Dans tous les cas, pour procéder à une décision stratégique, il convient de maintenir des contacts soutenus avec des partenaires existants (distributeurs, transporteurs, sous-traitants, etc.), indispensables pour identifier des pistes, des solutions, des opportunités d’évolution. «Notre approche est prudente, nous voulons faire les choses bien», a résumé un dirigeant.


À long terme: s’adapter au changement de cadre

Au contraire, ont plaidé certains: plutôt que de faire profil bas et de «jouer selon les règles», l’heure est peut-être venue de «bomber le torse» et d’oser des solutions «plus iconoclastes», a lancé un membre du public. «Notre start-up vend des machines, mais depuis l’instauration des droits de douane, nous ne vendons plus rien: nous nous contentons de louer nos appareils. Les activités de services ne sont pas taxées. Résultat, nos droits de douane sont équivalents à zéro.»

Une transformation de l’offre, que d’autres PME explorent aussi. «Nos produits contiennent des softwares et nous étudions la possibilité de dissocier cette partie logicielle de notre offre, de proposer des formations. Une activité immatérielle qui n'exige aucun droit de douane. Nous creusons cette piste qui est intéressante, car elle n’impacte pas la dimension swissness du produit. Mais ne souhaitons la mettre en œuvre que lorsque nous aurons défini des règles, établi une ligne dans le domaine.» 

L’idée de la mise en place d’un prêt public de type «prêt COVID» a fait son chemin au cours de la soirée; tout comme, au fil des échanges, la prise de conscience qu’un besoin en liquidités pourrait se faire sentir d’ici peu pour les PME concernées.

Pour y faire face, outre les partenaires bancaires habituels, l’ouverture de nouveaux marchés reste une piste essentielle.

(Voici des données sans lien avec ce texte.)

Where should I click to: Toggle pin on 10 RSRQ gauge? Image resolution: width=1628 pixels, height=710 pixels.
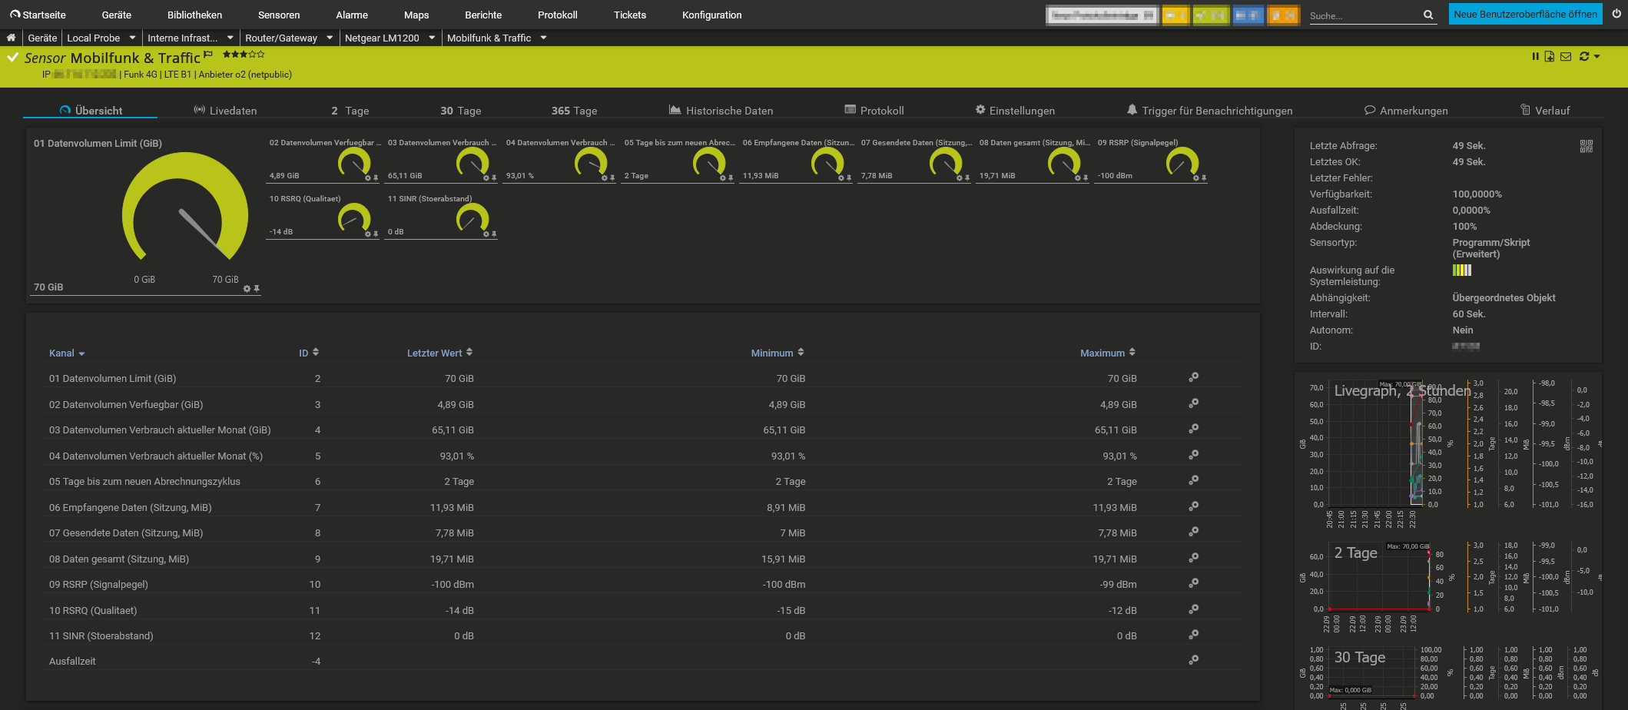point(376,234)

L’Asie du Sud-Est a été plusieurs fois mentionnée comme une région à suivre: un accord bilatéral avec la Malaisie est en voie d’être finalisé, et le marché indien devrait s’ouvrir cet automne – l’accord de libre-échange avec l’Inde entrera en vigueur dès le 1er octobre –. Mais attention, «ouvrir un nouveau marché ne se décrète pas du jour au lendemain. Il faut être doté d’un distributeur fiable, c’est un travail de longue haleine», a rappelé François Pugliese, président de la CVCI et CEO d’Elite.

Enfin, pour se démarquer, le rôle fondamental de l’innovation et de la formation a été rappelé – et le soutien de la Confédération invoqué en la matière –. Mais si la résilience et l’ingéniosité des PME suisses seront indispensables, ces dernières, ne sont pas livrées à elles-mêmes, à l’image de la discussion qui a réuni membres du SECO, des faîtières, des entrepreneurs et des organisations spécialisées dans l’export. Et Christian Hendriks, de la SERV de conclure: «c’est notre écosystème, soudé, agile, ambitieux, qui fera la différence.»

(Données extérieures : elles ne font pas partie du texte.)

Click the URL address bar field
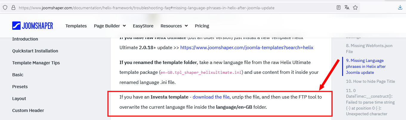The height and width of the screenshot is (120, 406). pos(173,8)
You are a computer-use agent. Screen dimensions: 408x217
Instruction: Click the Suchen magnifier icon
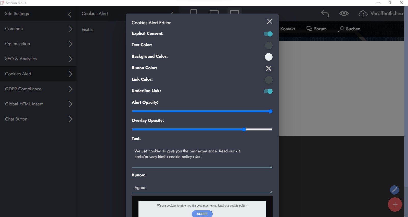(x=341, y=29)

Par Camille Andres, pour la BCV

La Suisse «touchée mais pas coulée»

Sébastien Gyger, CIO de la BCV, a apporté trois éléments d’analyse macro-économique pour nuancer l’impact des nouveaux droits de douane américains.

Des nuances sectorielles. Des droits de douane de 39% sont très préoccupants, les États-Unis étant le premier pays d’exportation pour la Suisse. Mais ils ne sont pas catastrophiques pour notre pays qui produit des biens à forte valeur ajoutée et se retrouve donc «touché, mais pas coulé». La pharma suisse représente 60% des exportations suisses aux États-Unis, et elle n’est pas concernée pour l’heure. De fait, tous les secteurs d’activités ne sont pas atteints de manière uniforme et les droits effectivement payés par les entreprises suisses avoisinent plutôt les 20% en moyenne aujourd’hui.

Des différences cantonales. Tous les cantons ne sont pas égaux devant la situation. L’Arc jurassien a une dépendance forte à l’horlogerie haut de gamme, mais Fribourg et Vaud bénéficient d’une industrie plus diversifiée et d’une attractivité plus forte, par exemple.

Des moyens d’action. Les entreprises disposent de leviers multiples: RHT, ajustement des chaînes de valeur, délocalisation, ou encore ajustement sur les prix. Et le processus de négociation avec les États-Unis reste actif, offrant une lueur d’espoir.